Beyond relational databases Flashcards

Question 1

Q

NoSQL: birth and main features

Answer

A

Strozzi ‘98: lightweight shell based open-source RDBMS not using SQL standard.
Johan Oskarasson’s event ‘09: about recent advances on non-relational databases

Features:

No joins
Schema-less
Horizontal scalability

Question 2

Q

NoSQL comparison with SQL

Answer

A

Table based vs Document-based, key-value pairs, graph, columnar storage
Predefined schema vs Schema-less, good for unstructured/semi-structured data
Vertically vs Horizontally scalavle
SQL vs customer query languages.
Complex queries based on joins vs No standard interface to perform complex queries
Suitable for flat and structured data storage vs Complex (hierarchical) data, similar to JSON/XML

Question 3

Q

Key-value databases

Answer

A

Simplest NoSQL data store.
Match keys with values
No structured
Great performance
Easily scaled
Example: Redis, Riak, Memcached

Question 4

Q

Column-oriented databases

Answer

A

Stored data in columnar format
Column is, possibly, a complex attribute
Key-value pairs sotred and retrieved on key in a parallel system (similar to indexes)
Rows can be contructed to column values
Useful for data-warehousing: easy for example to compute the average of the votes of exams
Transparent to application
Examples: Cassanda, DynamoDB

Question 5

Q

Graph databases

Answer

A

Made up by vertex and edges
Used to store information about networks
Good fit for several real world applications
Examples: Neo4J, OrentDB

Question 6

Q

Document Databases

Answer

A

Database stores and retrieves documents
keys are mapped to documents
Documents are self-describing: include attribute and value
Has hiererchical-tree nested strctures: maps, lists, datetime
Documents are heterogenous
Examples: MongoDB, CouchDB

Question 7

Q

CouchDB

Answer

A

Document oriented database can be queried and indexed in a MapReduce fashion
Offers incremental replication and bidirectional conflict detection and resolution.
Written in Erlang: functional pl, ideal for concurrent/distributed systems.
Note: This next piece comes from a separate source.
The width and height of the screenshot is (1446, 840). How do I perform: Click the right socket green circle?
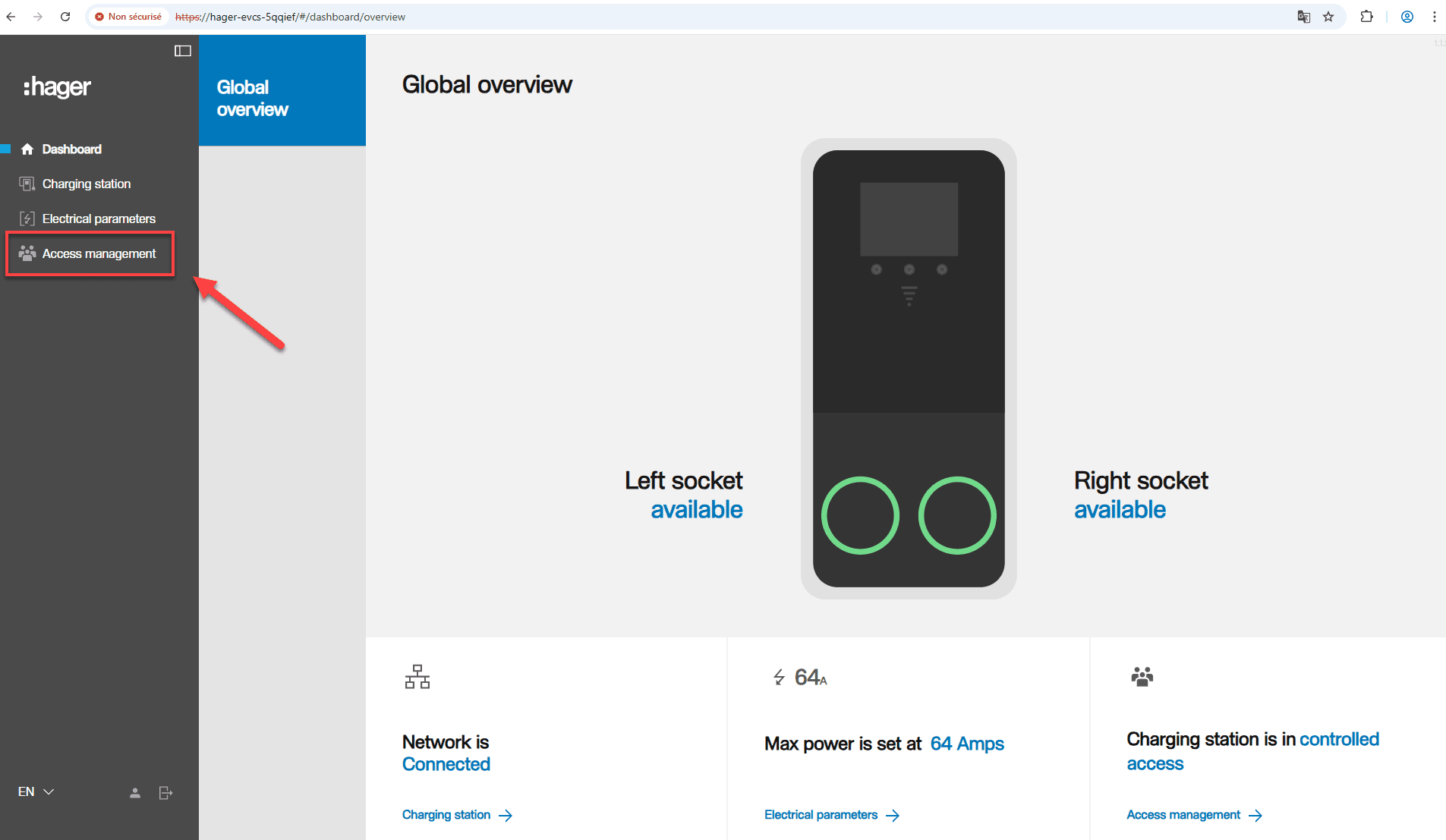[956, 515]

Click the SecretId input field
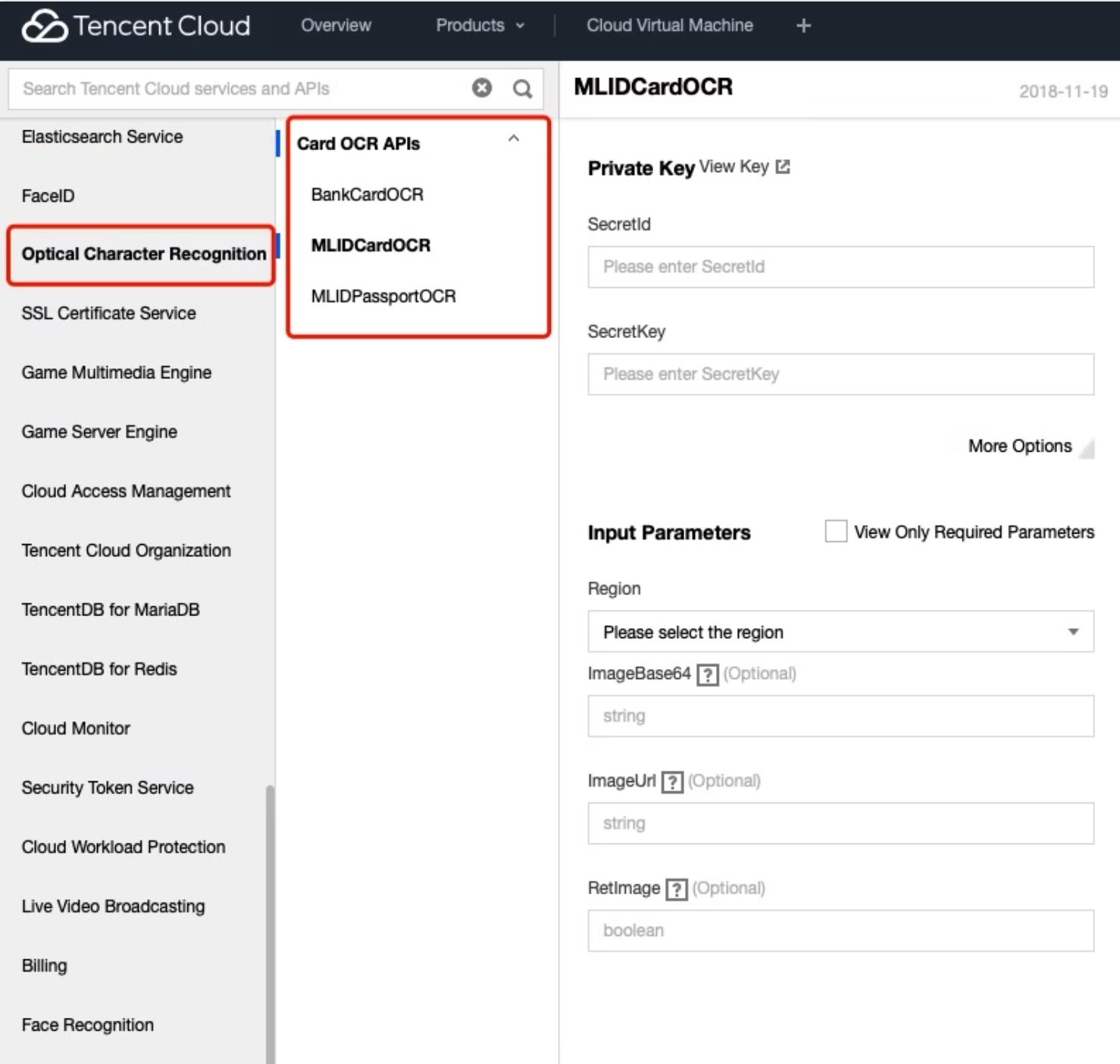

Allows for flexible design that is easily scalable.
Provides RESTful JSON API that can be accessed from any environment.

Question 8

Q

MapReduce

Answer

A

Distributed programming model
Process large data sets with parallel algorithms on a cluster of common machines.
Great for parallel jobs requiring pieces of computations to be exectued on all data records.
Data locality in MapReduce refers to the ability to move the computation close to where the actual data resides on the node, instead of moving large data to computation. This minimizes network congestion and increases the overall throughput of the system.

Map function:

Describes what values to extract from a single document

Reduce function:

Describes what to do with a list of values associated with the same key
Returns just one value
Multiple levels of reduce are possible

Question 9

Q

CouchDB views

Answer

A

Is the only way to query CouchDB
Produced by MapReduce
Predefined view for each db has
- document ID as key
- whole document as value
- no reduce
Views are materialized as values sorted by key
- this allows the same db to have multiple primary indexes
When writing CouchDB map functions, the primary goal is to build an index that stores related data under nearby index.

Question 10

Q

Replication

Answer

A

Portion of the whole dataset (chunks) in different places
Goals:
- Redundancy help surviving failures (availability)
- Better performance
Approaches:
- Master-slave replication
- A-synchronous replication

Question 11

Q

Master-slave replication

Answer

A

Master server takes all the writes, updates, inserts
One or more Slave servers take all the reads
Master is a single point of failure
CouchDB supports Master-Master Replication

Question 12

Q

Synchronous/Asynchronous replication

Answer

A

Synchronous

Before committing a transaction, master waits for all the slaves to commit
Similar to 2PC
Performance killer
Trade-off: wait for a subset of slaves to commit (majority of them)

Asynchronous

Master commits locally, it does not wait for any slave
Each slave independently fetches updates from master, which may fail:
- if no slave has replicated, then you’ve lost the data
- if some slaves have replicated you’ve to reconcile
Faster and unreliable

Question 13

Q

Key features of distributed databases

Answer

A

Consistency
- all the databases provide the same data
Availability
- failures don’t prevent survivors from continuiing to operate
Partition tolerance
- systems continues to work despite arbitrary message loss, when connectivity failures cause network partitions

Question 14

Q

CAP Theorem

Answer

A

Also known as Brewer’s theorem, states that it is impossible for distributed systems to provide all three features at the same time.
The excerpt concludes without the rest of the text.